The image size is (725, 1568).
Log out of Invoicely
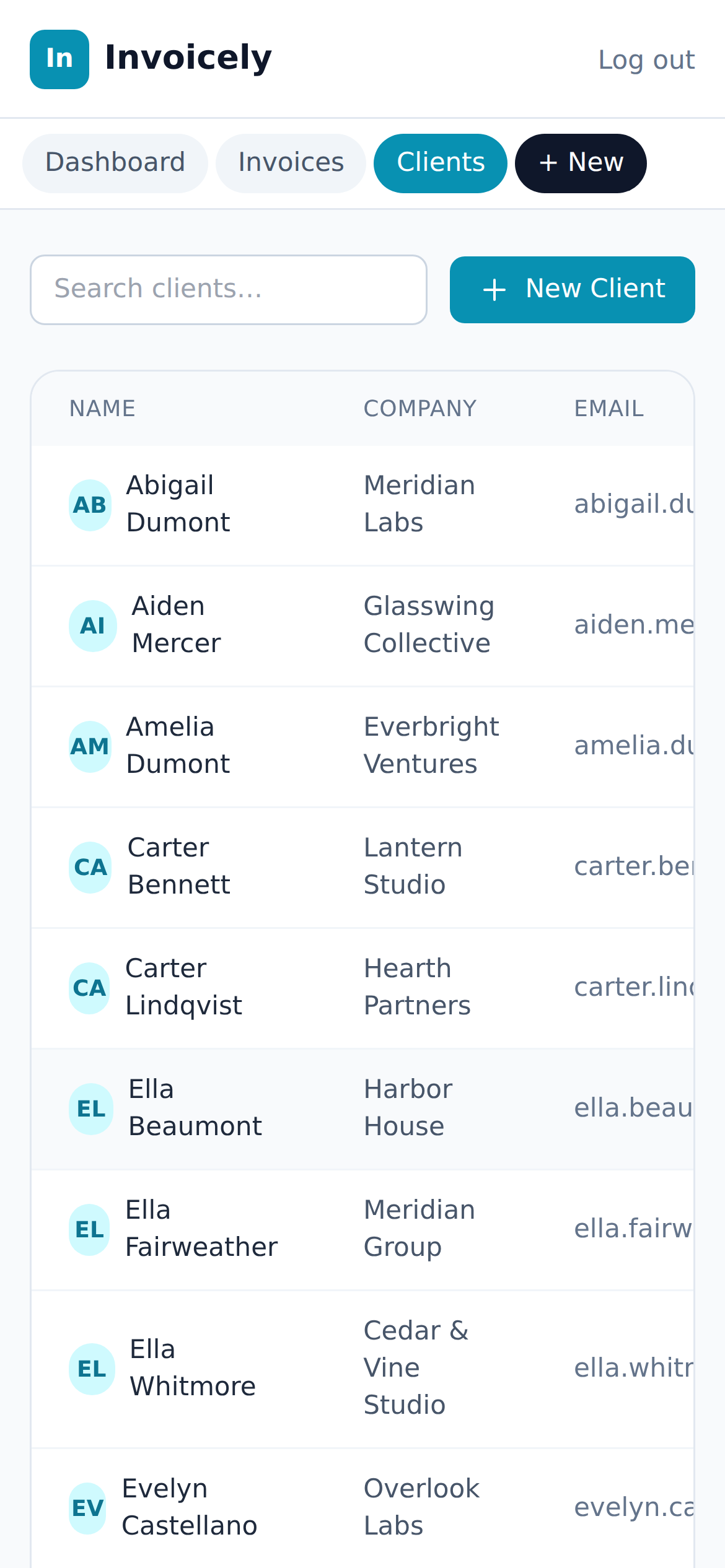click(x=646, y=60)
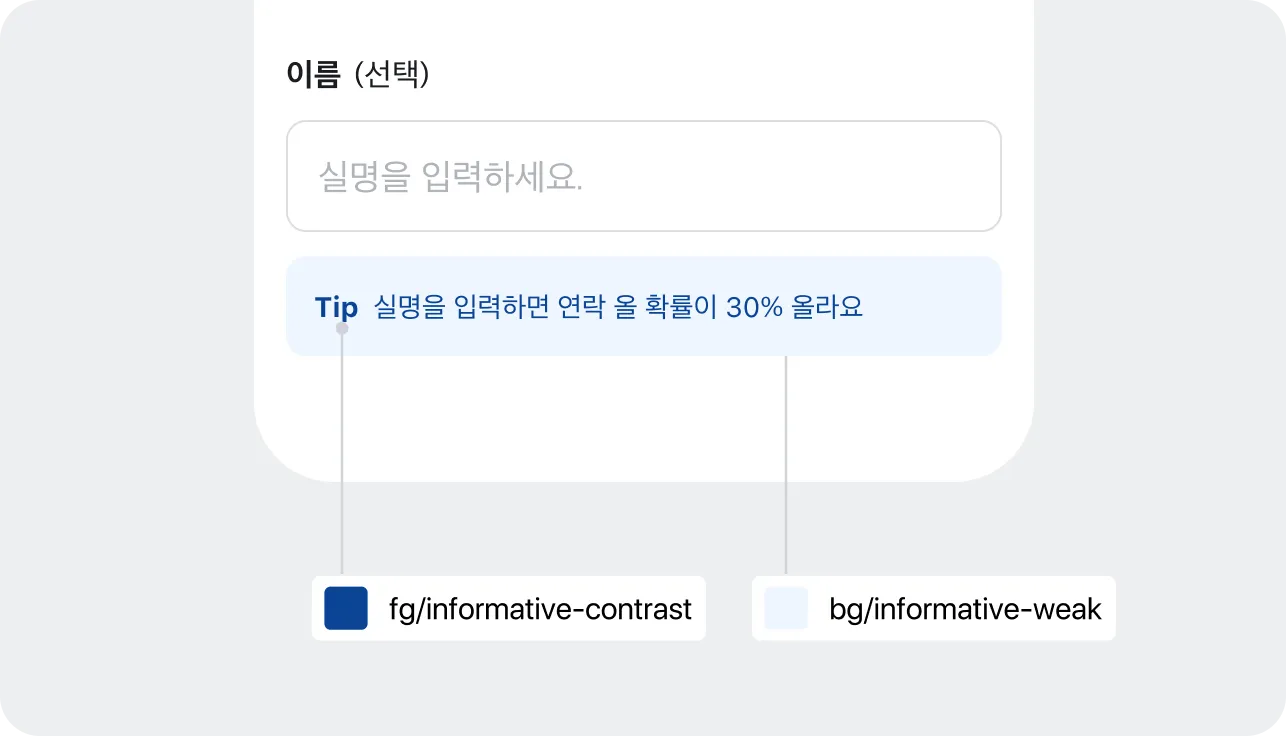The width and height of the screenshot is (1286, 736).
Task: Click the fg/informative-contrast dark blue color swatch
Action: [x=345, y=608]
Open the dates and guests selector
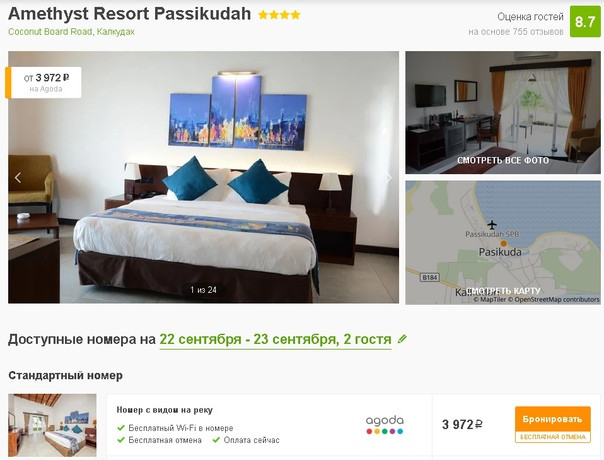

◆ **Action item**:
Set down exactly, and only, the lines from the one containing "Log out of Invoicely" through the last line of the entries. Pictures do not belong in the copy.

◆ **Your solution**:
Log out of Invoicely
click(x=646, y=60)
The width and height of the screenshot is (1286, 736).
Task: Click the fg/informative-contrast dark blue color swatch
Action: [x=345, y=608]
Open the dates and guests selector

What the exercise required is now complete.